*Consigne écrite 1*:
Extrayez des enregistrements, sans rien y changer, tout ce qui va de la ligne contenant « Click the Duplicar toolbar button » jusqu'à la fin des enregistrements, ces deux bornes comprises, s'il vous plaît.

*Article*:
:::

Texte intégral
Q - Le président Hollande, contrairement à ses ministres et à son Premier ministre, n'a pas cherché à blâmer Gérard Depardieu pour son exil fiscal. Finalement, le président a-t-il raison et tous les autres ont tort ?
R - Je ne crois pas que le président ait raison et les autres torts. Le président a dit qu'il fallait cesser la polémique sur ce sujet. M. Gérard Depardieu est très blessé, il le dit, il le prouve par ses actes.
Q - A-t-il raison de s'être senti injurié lorsque l'on voit les remarques des différents membres du gouvernement qui sont vos collègues ?
R - Vous savez, c'est un sujet qui me déplaît énormément. Je représente deux millions et demi de Français et c'est vrai que l'image de l'exilé fiscal continue à coller à ces Français. Sur les 200.000 Français qui vivent en Belgique aujourd'hui, sincèrement, il y en a certes quelques milliers qui sont là parce qu'ils ont envie de protéger ce qu'ils ont gagné en France ou ailleurs mais les autres travaillent. Ils ont un profil socio-économique que l'on retrouve partout dans les autres pays et en France aussi. Ce cliché est assez agaçant et très mal perçu chez les Français de l'étranger. Je suis très triste parce qu'aujourd'hui, nous parlons de Gérard Depardieu et nous ne parlons pas de Michel Houellebecq qui revient au bout de dix ans.

:::

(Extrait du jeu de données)
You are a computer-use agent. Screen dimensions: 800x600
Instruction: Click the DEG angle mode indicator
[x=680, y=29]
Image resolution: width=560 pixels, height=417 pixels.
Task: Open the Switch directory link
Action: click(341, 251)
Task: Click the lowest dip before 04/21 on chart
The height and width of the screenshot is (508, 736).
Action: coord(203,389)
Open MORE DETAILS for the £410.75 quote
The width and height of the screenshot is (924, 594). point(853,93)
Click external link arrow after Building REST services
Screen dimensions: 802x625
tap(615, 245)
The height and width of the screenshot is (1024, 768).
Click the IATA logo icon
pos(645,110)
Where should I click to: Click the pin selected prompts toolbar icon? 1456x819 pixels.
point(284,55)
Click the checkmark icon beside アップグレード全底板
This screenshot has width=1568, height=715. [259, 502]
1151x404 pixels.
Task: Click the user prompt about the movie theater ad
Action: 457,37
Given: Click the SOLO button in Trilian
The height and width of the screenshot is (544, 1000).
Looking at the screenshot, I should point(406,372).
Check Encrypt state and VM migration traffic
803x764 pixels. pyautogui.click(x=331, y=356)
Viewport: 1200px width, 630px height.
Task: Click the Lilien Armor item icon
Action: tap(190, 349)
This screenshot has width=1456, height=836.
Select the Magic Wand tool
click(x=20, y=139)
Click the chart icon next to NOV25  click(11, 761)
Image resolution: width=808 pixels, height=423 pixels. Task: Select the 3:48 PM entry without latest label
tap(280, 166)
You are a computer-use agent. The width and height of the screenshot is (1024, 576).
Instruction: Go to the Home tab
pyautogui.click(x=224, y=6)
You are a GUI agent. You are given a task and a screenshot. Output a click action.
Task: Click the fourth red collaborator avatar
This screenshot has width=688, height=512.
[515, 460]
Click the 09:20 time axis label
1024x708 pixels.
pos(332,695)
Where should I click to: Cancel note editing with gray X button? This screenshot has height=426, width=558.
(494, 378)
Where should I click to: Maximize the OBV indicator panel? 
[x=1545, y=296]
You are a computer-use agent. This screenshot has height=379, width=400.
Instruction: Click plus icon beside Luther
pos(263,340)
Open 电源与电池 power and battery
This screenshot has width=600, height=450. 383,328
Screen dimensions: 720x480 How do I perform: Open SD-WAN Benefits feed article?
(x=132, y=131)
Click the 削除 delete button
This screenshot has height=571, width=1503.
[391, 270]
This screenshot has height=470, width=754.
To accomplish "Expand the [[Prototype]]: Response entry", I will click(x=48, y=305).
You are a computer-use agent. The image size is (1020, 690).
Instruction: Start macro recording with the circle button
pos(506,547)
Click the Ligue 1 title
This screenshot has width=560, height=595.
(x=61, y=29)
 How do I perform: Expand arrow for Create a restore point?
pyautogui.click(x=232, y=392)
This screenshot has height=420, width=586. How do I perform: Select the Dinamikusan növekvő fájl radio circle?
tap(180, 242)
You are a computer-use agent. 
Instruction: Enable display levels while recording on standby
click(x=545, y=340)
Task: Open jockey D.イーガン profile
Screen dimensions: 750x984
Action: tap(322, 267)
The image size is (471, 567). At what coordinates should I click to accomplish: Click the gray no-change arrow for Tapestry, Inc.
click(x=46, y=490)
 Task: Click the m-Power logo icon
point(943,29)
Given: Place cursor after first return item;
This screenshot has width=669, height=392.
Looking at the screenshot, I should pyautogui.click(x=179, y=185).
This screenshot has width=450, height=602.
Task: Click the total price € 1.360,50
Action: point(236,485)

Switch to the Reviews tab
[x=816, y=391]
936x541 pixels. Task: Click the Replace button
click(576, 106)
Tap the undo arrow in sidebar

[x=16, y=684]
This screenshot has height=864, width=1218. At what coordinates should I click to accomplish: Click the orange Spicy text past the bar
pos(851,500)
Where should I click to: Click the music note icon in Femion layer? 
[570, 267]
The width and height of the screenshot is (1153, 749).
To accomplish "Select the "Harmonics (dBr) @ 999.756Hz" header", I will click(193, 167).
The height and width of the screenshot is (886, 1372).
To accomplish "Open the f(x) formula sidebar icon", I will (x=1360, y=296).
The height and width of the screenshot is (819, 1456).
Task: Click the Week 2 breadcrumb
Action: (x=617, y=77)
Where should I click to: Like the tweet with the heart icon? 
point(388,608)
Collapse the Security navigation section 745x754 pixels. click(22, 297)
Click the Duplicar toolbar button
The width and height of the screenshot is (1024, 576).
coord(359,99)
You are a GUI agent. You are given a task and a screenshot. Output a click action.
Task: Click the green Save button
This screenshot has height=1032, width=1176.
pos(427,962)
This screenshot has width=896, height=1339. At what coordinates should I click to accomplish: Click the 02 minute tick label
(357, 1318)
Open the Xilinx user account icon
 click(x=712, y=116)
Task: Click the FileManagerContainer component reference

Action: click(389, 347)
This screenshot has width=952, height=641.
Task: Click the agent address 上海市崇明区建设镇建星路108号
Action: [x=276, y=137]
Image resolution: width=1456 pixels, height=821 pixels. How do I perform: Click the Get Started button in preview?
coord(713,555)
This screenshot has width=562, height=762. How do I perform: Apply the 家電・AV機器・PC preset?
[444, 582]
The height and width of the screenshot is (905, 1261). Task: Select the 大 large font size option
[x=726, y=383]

:::

*Consigne écrite 2*:
D'après l'article, combien de Français vivent aujourd'hui en Belgique ?

*Réponse écrite 1*:
Click the Duplicar toolbar button
The width and height of the screenshot is (1024, 576).
coord(359,99)
You are a GUI agent. You are given a task and a screenshot. Output a click action.
Task: Click the green Save button
This screenshot has height=1032, width=1176.
pos(427,962)
This screenshot has width=896, height=1339. At what coordinates should I click to accomplish: Click the 02 minute tick label
(357, 1318)
Open the Xilinx user account icon
 click(x=712, y=116)
Task: Click the FileManagerContainer component reference

Action: click(389, 347)
This screenshot has width=952, height=641.
Task: Click the agent address 上海市崇明区建设镇建星路108号
Action: [x=276, y=137]
Image resolution: width=1456 pixels, height=821 pixels. How do I perform: Click the Get Started button in preview?
coord(713,555)
This screenshot has width=562, height=762. How do I perform: Apply the 家電・AV機器・PC preset?
[444, 582]
The height and width of the screenshot is (905, 1261). Task: Select the 大 large font size option
[x=726, y=383]

*Réponse écrite 2*:
200 000 Français.